1
votes

I have two Spark Dataframes.
DataFrame A:

Col_A1     Col_A2  
1      ["x", "y", "z"]  
2      ["a", "x", "y"]  
3      ["a", "b", "c"]

DataFrame B:

Col_B1  
"x"  
"a"  
"y"

I want to check which entries of dataframe A has, say, "x" of Dataframe B in its Col_A2 and it return it as new dataframe itself. Repeatedly I want to do the same for rest of the entries of data frame B.

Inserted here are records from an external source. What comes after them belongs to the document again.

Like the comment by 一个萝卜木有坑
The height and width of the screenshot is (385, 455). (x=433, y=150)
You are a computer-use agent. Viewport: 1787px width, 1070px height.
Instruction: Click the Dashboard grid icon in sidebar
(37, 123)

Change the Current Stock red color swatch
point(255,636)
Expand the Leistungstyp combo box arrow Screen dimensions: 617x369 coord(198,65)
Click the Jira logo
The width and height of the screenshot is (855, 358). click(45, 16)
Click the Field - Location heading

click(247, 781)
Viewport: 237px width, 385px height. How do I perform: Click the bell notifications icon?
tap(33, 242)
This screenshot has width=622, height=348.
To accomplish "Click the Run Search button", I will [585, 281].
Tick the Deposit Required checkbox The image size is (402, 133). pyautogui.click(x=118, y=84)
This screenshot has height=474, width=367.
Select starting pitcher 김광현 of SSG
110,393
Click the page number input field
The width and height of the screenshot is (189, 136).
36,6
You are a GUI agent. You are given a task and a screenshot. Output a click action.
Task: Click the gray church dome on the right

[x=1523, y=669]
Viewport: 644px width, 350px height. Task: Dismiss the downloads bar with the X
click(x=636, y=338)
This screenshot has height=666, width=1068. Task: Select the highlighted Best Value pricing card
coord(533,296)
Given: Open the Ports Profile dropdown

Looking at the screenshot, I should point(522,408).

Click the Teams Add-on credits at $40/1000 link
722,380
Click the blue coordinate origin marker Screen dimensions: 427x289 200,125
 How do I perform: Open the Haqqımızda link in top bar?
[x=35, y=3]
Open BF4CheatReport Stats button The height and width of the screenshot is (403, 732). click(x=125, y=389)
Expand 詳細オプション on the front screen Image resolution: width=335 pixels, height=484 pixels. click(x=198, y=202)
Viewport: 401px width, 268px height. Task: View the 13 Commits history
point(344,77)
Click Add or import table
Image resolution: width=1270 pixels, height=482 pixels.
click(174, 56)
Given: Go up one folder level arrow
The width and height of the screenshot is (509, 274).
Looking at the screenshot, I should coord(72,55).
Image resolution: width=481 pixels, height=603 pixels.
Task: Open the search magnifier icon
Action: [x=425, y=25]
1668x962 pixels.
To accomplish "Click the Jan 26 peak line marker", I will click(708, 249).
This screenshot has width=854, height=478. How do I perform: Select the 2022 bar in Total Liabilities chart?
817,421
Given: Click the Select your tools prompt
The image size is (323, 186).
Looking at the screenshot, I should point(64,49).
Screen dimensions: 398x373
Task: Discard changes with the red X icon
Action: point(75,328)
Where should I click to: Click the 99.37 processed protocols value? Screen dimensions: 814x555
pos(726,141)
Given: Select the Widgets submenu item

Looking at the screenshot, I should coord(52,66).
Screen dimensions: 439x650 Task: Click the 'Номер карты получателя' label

Output needs to be something like:

DataFrame A_x:

Col_A1     Col_A2  
1      ["x", "y", "z"]  
2      ["a", "x", "y"]

DataFrame A_a:

Col_A1     Col_A2  
2      ["a", "x", "y"]  
3      ["a", "b", "c"]

Dataframe A_y

Col_A1     Col_A2  
1        ["x", "y", "z"]  
2        ["a", "x", "y"]

I tried using udfs and map function, but didn't really get what I'm looking for. Thanks in advance.

1
Is it feasible to collect() dataframe B, or is it so big that it would be prohibitive? - desertnaut
Answer not useful?? - desertnaut

1 Answers

3
votes

If your dataframe B is small and can be collected to a list, plus that the number of its distinct values is small, you could write a simple UDF for each of its elements [UPDATE: see end of post for an easier way]; here is an example for 'x':

spark.version
# u'2.2.0'

from pyspark.sql import Row

df_a = spark.createDataFrame([Row(1, ["x", "y", "z"]),
                              Row(2, ["a", "x", "y"]),
                              Row(3, ["a", "b", "c"])],
                              ["col_A1", "col_A2"])

@udf('boolean')

def x_isin(v):
  if 'x' in v:
    return True
  else:
    return False

temp_x = df_a.withColumn('x_isin', x_isin(df_a.col_A2))
temp_x.show()
# +------+---------+------+
# |col_A1|   col_A2|x_isin|
# +------+---------+------+
# |     1|[x, y, z]|  true|
# |     2|[a, x, y]|  true|
# |     3|[a, b, c]| false|
# +------+---------+------+

df_a_x = temp_x.filter(temp_x.x_isin==True).drop('x_isin')
df_a_x.show()
# +------+---------+ 
# |col_A1|   col_A2|
# +------+---------+
# |     1|[x, y, z]|
# |     2|[a, x, y]|
# +------+---------+

UPDATE (after Marie's comment):

Thanks to Marie for pointing out the array_contains function - now you indeed do not need a UDF to build temp_x:

import pyspark.sql.functions as func

temp_x = df_a.withColumn('x_isin', func.array_contains(df_a.col_A2, 'x'))
temp_x.show() # same result as shown above